“Do you not think this global bond bear market is going to break the US economy and equity bull market?” (No.)
“Are you really feeling that lucky?” (Yes.)
The questions are from SocGen’s Albert Edwards. The (humorous) answers are mine.
Admittedly, I’m not as confident in my sanguine assessment as Edwards surely is of his armageddon prognosis. Indeed, I said repeatedly last week that the US stock rally likely can’t run much further unless Treasury yields recede.
So, I’m actually inclined to agree with Albert that we’ve reached an inflection point beyond which equities will struggle absent an abatement in the bond rout. I also agree that Main Street America needs higher 10-year Treasury yields about as much as it needs $5 gas, which is to say not at all.
But there’s very little in the way of evidence to suggest the US economy’s close to a breaking point, and although the semi rally’s plainly overcooked (if it were a steak, I’d send it back to the kitchen in disgust), that’s something different from saying a stock meltdown’s imminent, which it always is, according to Edwards.
Albert’s latest, released on Thursday, was notable not so much for the obligatory doomsday prediction, but rather for the attention he drew to JGBs, the locus of concern for DM bonds (along with gilts).
As I put it earlier this week, Treasurys are getting a lot of spillover from the UK and Japan whose fiscal woes are arguably more acute than America’s. Donald Trump, I chided, made things worse by starting a war which threatened to torpedo the trade balance for energy importers.
“With Sanae Takaichi now talking about a supplementary budget to cushion the effects of the war, the JGB market has gone into meltdown,” Edwards wrote Thursday, editorializing around his version of the figure below.
The chart shows you the extent to which the yen’s now totally detached from rate diffs, a key (normally the key) fundamental driver for FX.
That divergence, Edwards said, constitutes “the clearest evidence that unsustainable government debt dynamics really do matter.” The yen’s sustained weakness despite rate diffs moving demonstrably in favor of the currency raises the specter of a “debt crisis,” he went on to warn.
The figure below, which Albert also highlighted Thursday, shows you the diverging fortunes of the 2s10s curve in the US versus Japan.
Albert called that “the best way to gauge just how much the BoJ has lost the confidence of investors.”
To Edwards, it’s “pretty obvious that the end of Japan’s crazy-easy QE programs and a return to ‘normality’ are having a major deleterious effect on other G7 bond markets.” (No argument there.)
This is where I’m obliged to point readers in the direction of an exceedingly rare on-camera interview with Edwards, who sat down last week to chat with Bloomberg’s Tracy Alloway in what Albert described as “a wide-ranging discussion about the current [macro] situation” and why he expects “a return to double-digit inflation.”
So, go watch that, everybody.
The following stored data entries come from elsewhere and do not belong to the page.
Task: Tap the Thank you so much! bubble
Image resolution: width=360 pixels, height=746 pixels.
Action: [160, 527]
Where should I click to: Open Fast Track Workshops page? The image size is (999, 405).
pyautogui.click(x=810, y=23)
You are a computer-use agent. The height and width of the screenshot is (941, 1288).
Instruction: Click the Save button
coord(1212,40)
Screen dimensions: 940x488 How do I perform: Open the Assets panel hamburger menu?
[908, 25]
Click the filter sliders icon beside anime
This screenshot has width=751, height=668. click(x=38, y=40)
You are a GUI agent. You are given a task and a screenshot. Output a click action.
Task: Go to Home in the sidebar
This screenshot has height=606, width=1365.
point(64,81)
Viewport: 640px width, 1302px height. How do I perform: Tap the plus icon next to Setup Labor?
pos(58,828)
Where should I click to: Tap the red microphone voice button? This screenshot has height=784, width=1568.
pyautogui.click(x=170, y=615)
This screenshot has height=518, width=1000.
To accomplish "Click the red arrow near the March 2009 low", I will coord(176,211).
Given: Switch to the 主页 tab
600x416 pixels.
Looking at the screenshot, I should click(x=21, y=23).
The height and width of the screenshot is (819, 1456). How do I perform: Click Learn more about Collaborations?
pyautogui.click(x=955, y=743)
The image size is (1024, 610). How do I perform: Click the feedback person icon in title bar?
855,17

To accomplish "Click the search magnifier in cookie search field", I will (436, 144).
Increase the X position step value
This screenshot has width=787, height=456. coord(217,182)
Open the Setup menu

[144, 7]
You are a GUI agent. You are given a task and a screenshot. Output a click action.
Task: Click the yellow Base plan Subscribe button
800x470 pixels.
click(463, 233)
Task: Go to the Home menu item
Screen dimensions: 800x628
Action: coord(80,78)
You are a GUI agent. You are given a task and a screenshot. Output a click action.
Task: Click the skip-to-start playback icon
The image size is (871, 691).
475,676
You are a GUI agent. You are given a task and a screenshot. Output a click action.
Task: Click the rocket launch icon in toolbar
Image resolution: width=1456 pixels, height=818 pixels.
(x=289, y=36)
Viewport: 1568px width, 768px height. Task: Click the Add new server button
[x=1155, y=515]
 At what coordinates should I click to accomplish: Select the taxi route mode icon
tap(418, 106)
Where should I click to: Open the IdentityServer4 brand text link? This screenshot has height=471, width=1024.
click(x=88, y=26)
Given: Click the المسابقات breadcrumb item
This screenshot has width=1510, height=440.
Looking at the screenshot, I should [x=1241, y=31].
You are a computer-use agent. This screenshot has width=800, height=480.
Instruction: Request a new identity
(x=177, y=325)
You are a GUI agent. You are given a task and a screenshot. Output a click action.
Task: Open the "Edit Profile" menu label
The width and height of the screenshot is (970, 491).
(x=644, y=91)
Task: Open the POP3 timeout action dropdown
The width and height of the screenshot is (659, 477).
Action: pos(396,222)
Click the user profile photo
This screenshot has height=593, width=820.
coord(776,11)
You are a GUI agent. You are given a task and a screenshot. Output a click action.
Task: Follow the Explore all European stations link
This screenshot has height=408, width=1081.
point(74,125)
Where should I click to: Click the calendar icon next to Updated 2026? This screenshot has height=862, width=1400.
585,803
Go watch my friend Tracy interview my acquaintance Albert. Here’s the link. It’s free. And I’m happy to post it. Because that’s what friends and acquaintances do for each other. They endorse each other and they cross-promote. And if they have an enormous social media presence, they use it to help each other out. Right?
(Don’t worry, guys. It turns out this business is no different from any other I’ve ever been in. What matters is having the best, most consistent product at a fair price, not whether you can cajole a “somebody” to promote you. Different game, same rule: Good product sells itself.)




“I’m more of a well-wisher in that I don’t wish you any specific harm.”
I can’t help but revel in the fact that I’m still here, a decade later, despite doing exactly none of the things that everyone insisted were necessary to sustain an online presence.